In our recent BI&T article, Using the FDA MAUDE and Medical Device Recall Databases to Design Better Devices, we chose the Manufacturer and User Facility Device Experience Database (MAUDE) and the Medical Device Recall database as methods of event reporting to focus on for designing better devices.

So, how does this process of classifying human factors issues work?

Once you have collected your data from the databases and identified the specific events or recalls for review, we have found it useful to determine whether events are related to human factors or not.

Human factors related issues include events where the user experienced an unintended result during actual use of a product and does not include issues related to, for example, manufacturing or clinical outcomes. As human factors engineers, our scope is focused on use issues and how manufacturers can analyze them to inform risk documentation and product opportunities.

In order to accomplish this issue identification, we developed a decision tree:

Decision Tree

To walk through this decision tree, we will start with the first question—did the user experience an error or unintended effect?

If the answer is “no,” then we determine that the issue we are reviewing is likely not related to human factors. If the user did experience an error or unintended effect, then we move on to the next question in the decision tree; did the device and all associated materials function as intended by the manufacturer?

If the answer to this is “no,” that event is likely not a human factors issue.

If the device and associated materials functioned as intended by the manufacturer, then we determine that the issue is likely related to human factors.

To highlight the effectiveness of this process, we will walk through an example event report from the MAUDE database.

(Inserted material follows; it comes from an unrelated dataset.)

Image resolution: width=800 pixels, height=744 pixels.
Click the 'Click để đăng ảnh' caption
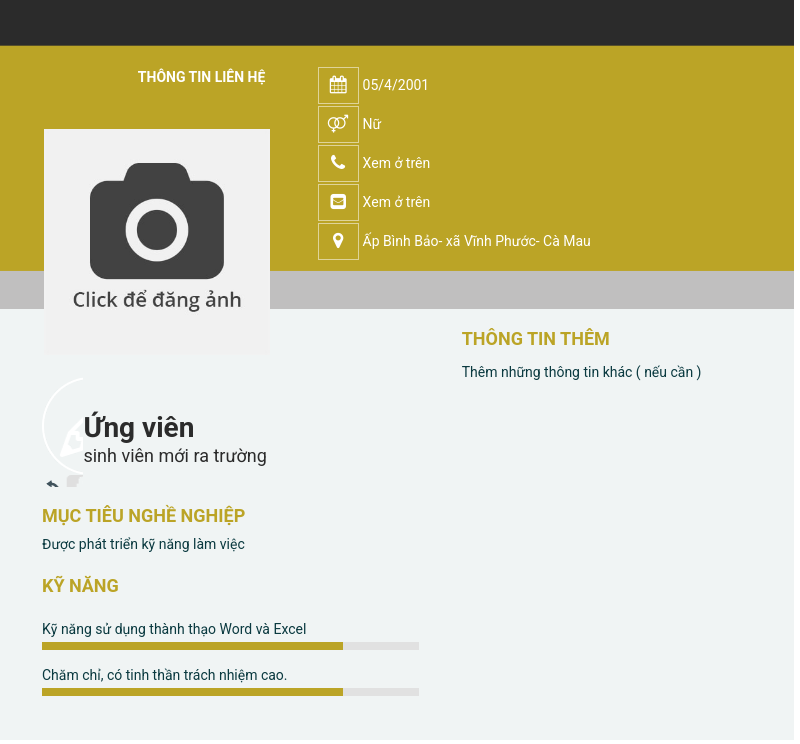[157, 300]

We will review the Event Description portion of the report.

An infusion pump was delivering a life-sustaining medication to a patient, and the following sequence occurred:

  1. The infusion pump alarmed
  2. A nurse went to check the infusion pump
  3. She noted an “Infusion Complete” alarm displayed by the pump
  4. Assuming the infusion was an antibiotic that is administered several times a day, the nurse shut off the pump and disconnected it from the patient
  5. The patient’s blood pressure dropped

To apply the decision tree to this event, we consider first whether the user experienced an error or unintended effect. In this example, we would say “yes,” because the user stopped a medication that the patient needed continuously in order to maintain steady vital signs. Here, we know the user had some assumptions that the medication was to be provided periodically throughout the day, but this type of adverse event analysis often requires a level of expert judgment to consider the perspective of the user to determine potential root causes.

For the second question of whether the device functioned as intended by the manufacturer, we would also say yes, because the pump displayed an “Infusion Complete” alarm and shut off appropriately with input from the user.

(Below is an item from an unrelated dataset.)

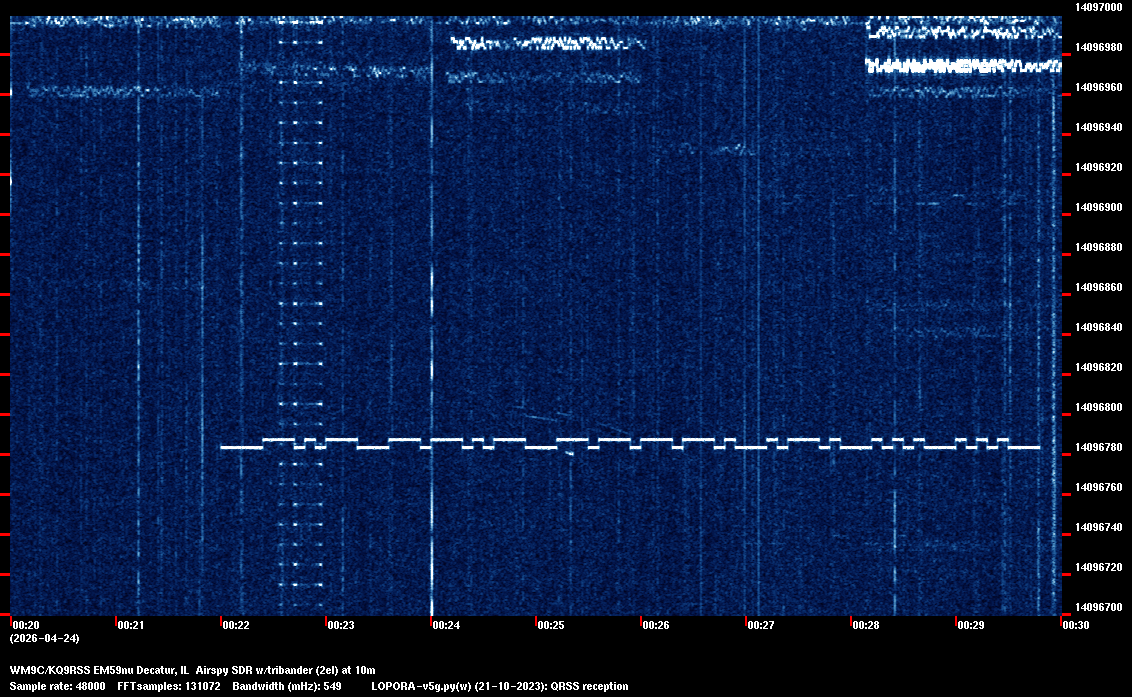Select the 14096700 frequency scale label
This screenshot has width=1132, height=697.
pos(1098,607)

Therefore, we have worked through the decision tree and determined that this event is likely a human factors issue. At this point, it is useful for the manufacturer to consider potential design improvements or other mitigations to guard against this issue and reduce risk in the future. In this case, perhaps an alarm that is more specific to the type of medication being delivered could support the user’s ability to differentiate between patient medications.

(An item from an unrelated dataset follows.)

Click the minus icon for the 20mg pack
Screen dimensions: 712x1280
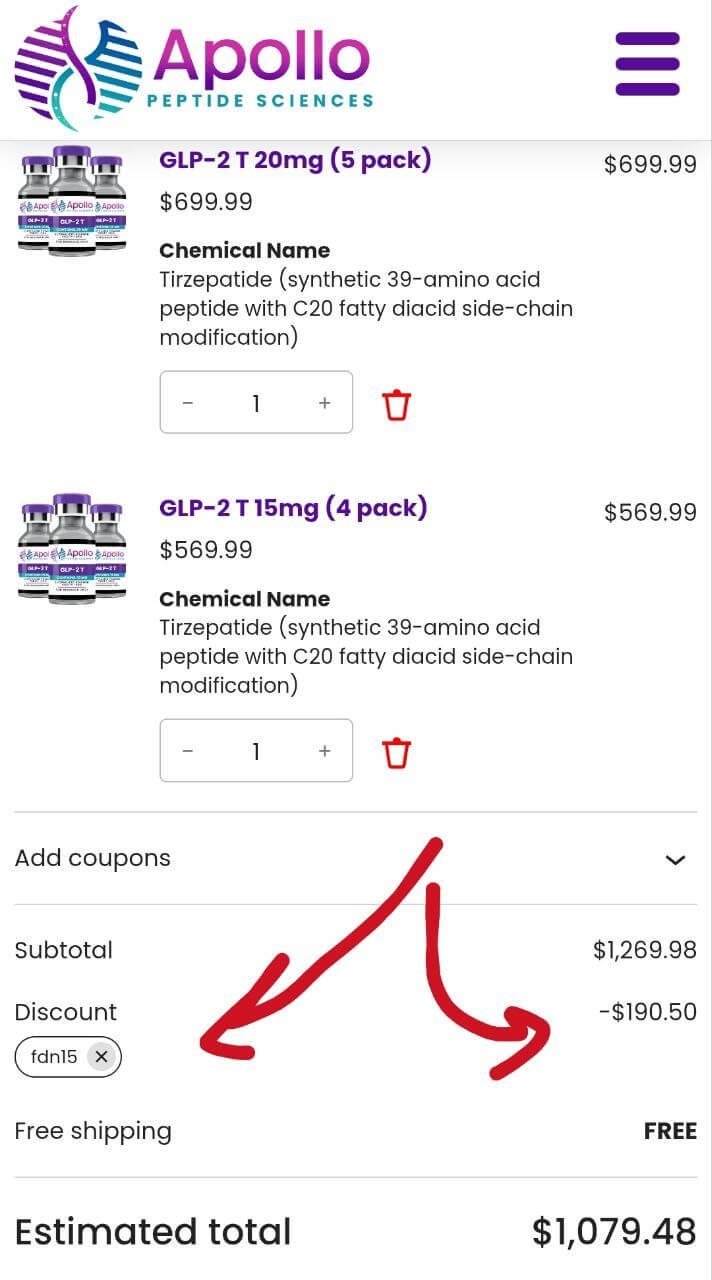tap(188, 403)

This type of FDA database search can be useful when applied throughout the product life cycle. This analysis can be used to define user needs and market opportunities at the early stages of development, can help refine a task analysis, and can inform risk mitigation strategy as well.

Postmarket surveillance, and particularly event reporting data analysis, can provide medical device manufacturers with improvements to their risk documentation and design opportunities when analyzed carefully for usability. It is our hope that this decision tree will be able to assist in this practice.

In addition to our article, further discussions on the background of our research as well as details into our decision tree and examples were presented at the Human Factors and Ergonomics Society Virtual International Health Care Symposium in May 2020.

Tara Daugherty, MS, and Teresita Liebel, MS, are human factors engineers at Farm, a Flex Company, in Hollis, NH.